Skavlan loses viewers back home

Norwegian talk show host Fredrik Skavlan quickly zoomed to Scandinavian stardom when his show that started on Norway’s NRK, Skavlan, also started being carried several years ago by Swedish broadcaster SVT1. Now he’s losing viewers back home in Norway, though, after he moved the show from NRK to Norway’s national commercial TV station TV2.

Norwegian talk show host Fredrik Skavlan has lost hundreds of thousands of viewers in Norway since moving from NRK to TV2. PHOTO: Monkberry

Skavlan made headlines earlier this year when NRK lost Skavlan to TV2. Lots of money was at stake and NRK couldn’t pay what TV2 would. Now questions are rising over whether TV2 struck a good deal.

Ratings tumbled when Skavlan’s first show on TV2 was aired last month. Now they’ve taken a deeper dive: Figures released this week show that Skavlan only drew 288,000 viewers on TV2 in Norway last Friday. That’s 97,000 fewer than the week before, and 152,000 fewer than his TV2 premiere on September 14. The 288,000 who tuned in Friday night also compared to the million-or-so Norwegians who used to watch Skavlan in the same time slot on NRK.

By comparison, Skavlan’s new Norwegian rival in that same Friday evening slot on NRK1, another talk show led by Norwegian Anne Lindmo, attracted nearly 800,000 viewers. That’s way up from when her show, Lindmo, used to air on Saturday evening. The result is that Lindmo is now pulling in more than twice the number of viewers that Skavlan is. While his show has fallen each week for the past three weeks, her show has gained.

Norwegian media outlets were calling that a “crisis” for TV2, and at least some wounded pride for Fredrik Skavlan himself. TV2 claimed to be generally pleased with the roughly 440,000 viewers when Skavlan debuted, even though that was half what he used to pull on NRK. Trygve Rønningen of TV2 told news bureau NTB that it was working towards “building the program up over time,” and would “experiment” with digital versions of the show in the weeks ahead.

Others think TV2 must be disappointed. “They had probably expected a fall from NRK’s numbers, but probably not that it would lose around 400,000 viewers,” Marianne Massaiu of media bureau Mediacom told media newssite Kampanje.
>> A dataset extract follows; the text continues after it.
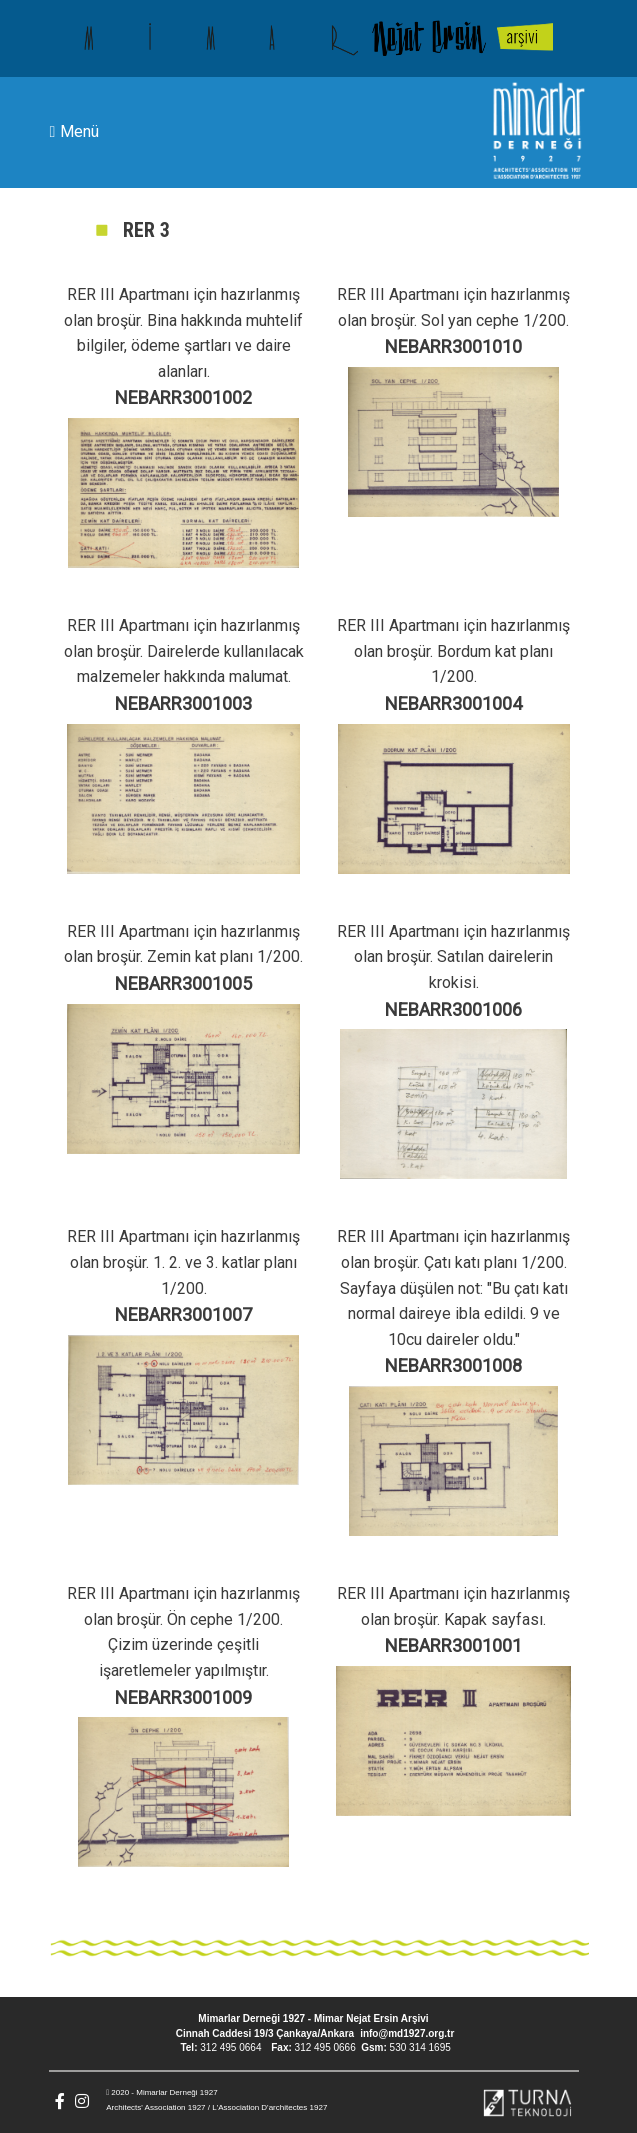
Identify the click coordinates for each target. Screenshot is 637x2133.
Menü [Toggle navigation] (75, 132)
The ratings are especially important since TV2 is a commercial station that needs advertising revenue, unlike state broadcaster NRK that’s publicly funded through annual fees charged to everyone with a TV.

Skavlan’s numbers from streaming have disappointed as well. That doesn’t surprise Massaiu, who told newspaper Dagens Næringsliv (DN) on Wednesday that talk shows are similar to a “live event” that folks want to see when it’s first aired. She didn’t expect streaming and viewing at a later point in time to be particularly popular.

Reidar Spigseth, a commentator for newspaper Dagsavisen, suggested on Wednesday that Skavlan itself (which continued to draw nearly 2 million viewers in Sweden where it’s still shown on SVT1) isn’t as much the problem as TV2, which has a difference audience than NRK. There have been complaints that Fredrik Skavlan often has more Swedish guests than Norwegians, but the show clearly appealed to more NRK viewers than TV2 viewers. On NRK it also was fed viewers from another popular Friday night show that airs just before it called Nytt på nytt, which humourously reviews the week’s news with celebrity guests, often newsmakers themselves. It’s also credited with much of the boost enjoyed by Lindmo. Many Norwegians traditionally relax with NRK’s Friday evening lineup of shows. TV2 doesn’t have such a strong line-up, and its commercials can also be jarring. Old Skavlan fans may not have liked how the show is now interrupted on TV2 by the advertising that funds it.

Skavlan has also been broadcasting more often from both New York and London, with international guests who simply may not appeal to TV2’s Norwegian audience, or even NRK’s. While Fredrik Skavlan was chatting with the old pop star Jon Bon Jovi last Friday, Anne Lindmo had invited the popular Norwegian musician and comedian Ingrid Bjørnov, who’s recently been battling cancer. Lindmo and Bjørnov won hands down.